Exercise aim: Down to the last line, repeat the entries exactly.

Data in this exercise:
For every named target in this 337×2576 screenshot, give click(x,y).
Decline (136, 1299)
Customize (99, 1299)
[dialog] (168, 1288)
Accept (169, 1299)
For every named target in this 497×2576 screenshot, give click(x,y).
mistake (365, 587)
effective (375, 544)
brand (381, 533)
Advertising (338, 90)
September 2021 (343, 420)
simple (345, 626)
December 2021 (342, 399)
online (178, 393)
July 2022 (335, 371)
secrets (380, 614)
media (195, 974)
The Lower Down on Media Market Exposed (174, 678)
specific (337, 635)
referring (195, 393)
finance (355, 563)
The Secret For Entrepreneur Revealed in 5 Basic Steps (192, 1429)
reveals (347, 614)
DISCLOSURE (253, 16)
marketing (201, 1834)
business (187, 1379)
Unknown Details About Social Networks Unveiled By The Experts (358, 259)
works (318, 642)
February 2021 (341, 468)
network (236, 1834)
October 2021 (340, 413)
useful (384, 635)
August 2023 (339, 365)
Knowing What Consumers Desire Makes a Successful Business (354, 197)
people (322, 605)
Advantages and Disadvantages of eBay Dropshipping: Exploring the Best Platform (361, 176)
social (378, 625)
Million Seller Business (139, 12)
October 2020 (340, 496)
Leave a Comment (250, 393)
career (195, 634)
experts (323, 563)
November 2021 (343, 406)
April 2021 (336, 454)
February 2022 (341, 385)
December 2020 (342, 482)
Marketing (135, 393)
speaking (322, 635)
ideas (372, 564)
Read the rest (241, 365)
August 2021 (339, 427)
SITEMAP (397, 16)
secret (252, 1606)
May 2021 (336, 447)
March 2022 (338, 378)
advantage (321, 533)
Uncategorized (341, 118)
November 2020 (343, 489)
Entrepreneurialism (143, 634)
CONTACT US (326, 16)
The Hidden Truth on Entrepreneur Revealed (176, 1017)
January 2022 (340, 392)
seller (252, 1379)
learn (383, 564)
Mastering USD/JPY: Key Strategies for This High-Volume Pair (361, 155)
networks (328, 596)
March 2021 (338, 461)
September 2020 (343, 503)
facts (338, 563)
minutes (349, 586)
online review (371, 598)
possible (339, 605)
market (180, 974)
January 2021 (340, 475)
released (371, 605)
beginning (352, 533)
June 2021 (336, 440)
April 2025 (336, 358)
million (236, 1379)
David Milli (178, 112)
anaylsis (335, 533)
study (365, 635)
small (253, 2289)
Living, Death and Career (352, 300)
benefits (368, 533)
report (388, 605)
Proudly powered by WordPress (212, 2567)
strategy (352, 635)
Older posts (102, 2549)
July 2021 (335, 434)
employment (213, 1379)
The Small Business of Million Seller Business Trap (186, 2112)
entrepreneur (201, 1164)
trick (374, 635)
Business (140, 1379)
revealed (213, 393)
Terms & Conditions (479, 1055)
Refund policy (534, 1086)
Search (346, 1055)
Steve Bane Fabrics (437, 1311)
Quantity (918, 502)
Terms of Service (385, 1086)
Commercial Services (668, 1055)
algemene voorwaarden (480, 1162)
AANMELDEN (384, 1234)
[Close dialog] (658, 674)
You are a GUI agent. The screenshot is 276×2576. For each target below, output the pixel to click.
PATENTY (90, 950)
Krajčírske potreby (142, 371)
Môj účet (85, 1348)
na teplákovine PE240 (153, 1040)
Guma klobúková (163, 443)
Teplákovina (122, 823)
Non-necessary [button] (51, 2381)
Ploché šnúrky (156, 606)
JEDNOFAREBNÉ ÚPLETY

Problem solution:
For every named target in this 337×2576 screenshot, give click(x,y).
Decline (136, 1299)
Customize (99, 1299)
[dialog] (168, 1288)
Accept (169, 1299)
For every named target in this 497×2576 screenshot, give click(x,y).
mistake (365, 587)
effective (375, 544)
brand (381, 533)
Advertising (338, 90)
September 2021 (343, 420)
simple (345, 626)
December 2021 (342, 399)
online (178, 393)
July 2022 (335, 371)
secrets (380, 614)
media (195, 974)
The Lower Down on Media Market Exposed (174, 678)
specific (337, 635)
referring (195, 393)
finance (355, 563)
The Secret For Entrepreneur Revealed in 5 Basic Steps (192, 1429)
reveals (347, 614)
DISCLOSURE (253, 16)
marketing (201, 1834)
business (187, 1379)
Unknown Details About Social Networks Unveiled By The Experts (358, 259)
works (318, 642)
February 2021 (341, 468)
network (236, 1834)
October 2021 (340, 413)
useful (384, 635)
August 2023 (339, 365)
Knowing What Consumers Desire Makes a Successful Business (354, 197)
people (322, 605)
Advantages and Disadvantages of eBay Dropshipping: Exploring the Best Platform (361, 176)
social (378, 625)
Million Seller Business (139, 12)
October 2020 (340, 496)
Leave a Comment (250, 393)
career (195, 634)
experts (323, 563)
November 2021 (343, 406)
April 2021 (336, 454)
February 2022 (341, 385)
December 2020 (342, 482)
Marketing (135, 393)
speaking (322, 635)
ideas (372, 564)
Read the rest (241, 365)
August 2021 (339, 427)
SITEMAP (397, 16)
secret (252, 1606)
May 2021 (336, 447)
March 2022 (338, 378)
advantage (321, 533)
Uncategorized (341, 118)
November 2020 (343, 489)
Entrepreneurialism (143, 634)
CONTACT US (326, 16)
The Hidden Truth on Entrepreneur Revealed (176, 1017)
January 2022 (340, 392)
seller (252, 1379)
learn (383, 564)
Mastering USD/JPY: Key Strategies for This High-Volume Pair (361, 155)
networks (328, 596)
March 2021 (338, 461)
September 2020 (343, 503)
facts (338, 563)
minutes (349, 586)
online review (371, 598)
possible (339, 605)
market (180, 974)
January 2021 (340, 475)
released (371, 605)
beginning (352, 533)
June 2021 (336, 440)
April 2025 (336, 358)
million (236, 1379)
David Milli (178, 112)
anaylsis (335, 533)
study (365, 635)
small (253, 2289)
Living, Death and Career (352, 300)
benefits (368, 533)
report (388, 605)
Proudly powered by WordPress (212, 2567)
strategy (352, 635)
Older posts (102, 2549)
July 2021 (335, 434)
employment (213, 1379)
The Small Business of Million Seller Business Trap (186, 2112)
entrepreneur (201, 1164)
trick (374, 635)
Business (140, 1379)
revealed (213, 393)
Terms & Conditions (479, 1055)
Refund policy (534, 1086)
Search (346, 1055)
Steve Bane Fabrics (437, 1311)
Quantity (918, 502)
Terms of Service (385, 1086)
Commercial Services (668, 1055)
algemene voorwaarden (480, 1162)
AANMELDEN (384, 1234)
[Close dialog] (658, 674)
You are a GUI agent. The screenshot is 276×2576. For each target below, output the pixel to click.
PATENTY (90, 950)
Krajčírske potreby (142, 371)
Môj účet (85, 1348)
na teplákovine PE240 (153, 1040)
Guma klobúková (163, 443)
Teplákovina (122, 823)
Non-necessary [button] (51, 2381)
Ploché šnúrky (156, 606)
JEDNOFAREBNÉ ÚPLETY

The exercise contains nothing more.